O título de uma das obras da nicaragüense Gioconda Belli - De la costilla de Eva – já anuncia sua postura pelo avesso da mensagem bíblica. Dessa costela, que a história oficial se empenha em ignorar, surge o amor, a sensualidade, a reflexão e o espírito revolucionário de um compromisso com a autenticidade do ser. Esse compromisso que impregna sua poesia onde ela, Dulcinea, é ao mesmo tempo Quijote: Yo hubiera querido inventar la magia de hacerte crecer un ramo de begonia en medio del pecho... ...Hubiera querido, quisiera despertarte Adán frente a la única Eva posible del mundo... ...Y por querer lo que quiero ando soñando dulcinea mujer quijote sopladora de molinos de viento sin redención para el amor, amando sin brújulas ni instrumentos que detengan mi rumbo de pájara enamorada del sonoro dulce, huracán de tu palabra. (“Magias para descansar”, 1986: 51)

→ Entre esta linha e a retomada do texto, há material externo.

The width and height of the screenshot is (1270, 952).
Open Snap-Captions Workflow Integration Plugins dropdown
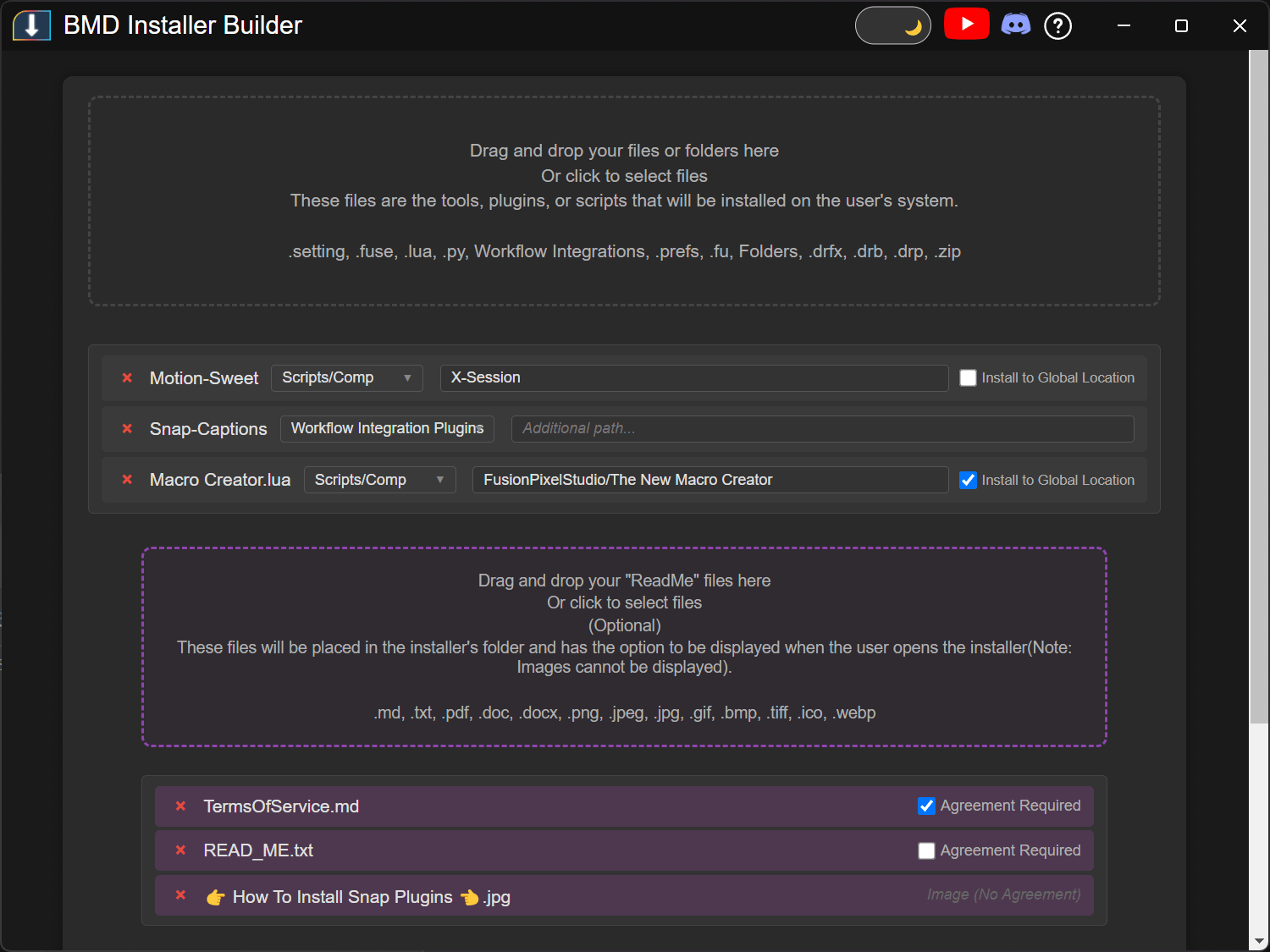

Às perguntas feministas apresentadas por Nelly Richard em suas Intervenções críticas “o que faz, de uma escrita uma escrita feminina? E é possível que uma escrita seja feminina? É a escrita feminina uma categorização válida?, entre outras questões, prefiro a resposta de Josefina Ludmer “a escrita feminina não existe como categoria, porque toda escrita é assexual, bissexual, unissexual”.
Ela (Ludmer) alude a uma subjetividade criativa, que combina várias marcas de identidade em um processo flutuante de significação, desordenando os pertencimentos de gênero, sendo a escrita aquela região na qual se ampliam e se diversificam os traçados de subjetivação e identificação simbólica. Para Ludmer, voltar a enquadrar a linguagem na chave monosexual –definir o texto como univocamente masculino ou feminino – seria restringir o potencial transimbólico (transgenérico) da criação, como fluxo e transbordamento da identidade e do sentido. Relaciono esta afirmação de Ludmer com as teorias de Julia Kristeva, ao afirmar que, para além dos condicionamentos biológico-sexuais e psicossociais que influenciam o comportamento do autor ou da autora frente à literatura, a escrita coloca em funcionamento o cruzamento interdialético da várias formas de subjetivação (Richard, 2002: 132).
Então minha conclusão, por agora, é que a poesia contém na sua essência essa dualidade que somos, independente de nossa etnia, ideologia e identidade sexual. E isso não invalida a nossa luta pelas reivindicações feministas que até hoje sustentam muitos homens e mulheres pelo mundo.
Bibliografia BELLI, Gioconda. De la costilla de Eva. Managua: Editorial Nueva Nicaragua, 1986. LOBO, Luiza. “A dimensão histórica do feminismo atual”. In: Literatura e feminismo. Propostas teóricas e reflexões críticas. (org. Christina Ramalho). Rio de Janeiro: Elo Editora, 1999. LOUYS, Pierre. Las canciones de Bilitis.Buenos Aires: Editorial TOR, 1942. LOI, Isidoro. A mulher. São Paulo: Editora Jabuti, 1988. OROZCO, Olga. Obra poética. Buenos Aires: Ediciones Corregidor, 1991. PAZ, Octavio. Sor Juana Inés de la Cruz o Las trampas de la fe. México: Fondo de Cultura Económica, 1999. RICHARD Nelly. Masculino/Femenino: Prácticas de la diferencia y cultura democrática.Santiago: Francisco Zegers Editor, 1989. SIERRA, Malú. Donde todo es altar. Aymaras los hijos del sol. Santiago: Editorial Persona, 1991. XAVIER, Elódia. “Para além do cânone”. In: Literatura e feminismo. Propostas teóricas e reflexões críticas. (org. Christina Ramalho). Rio de Janeiro: ELO Editora, 1999.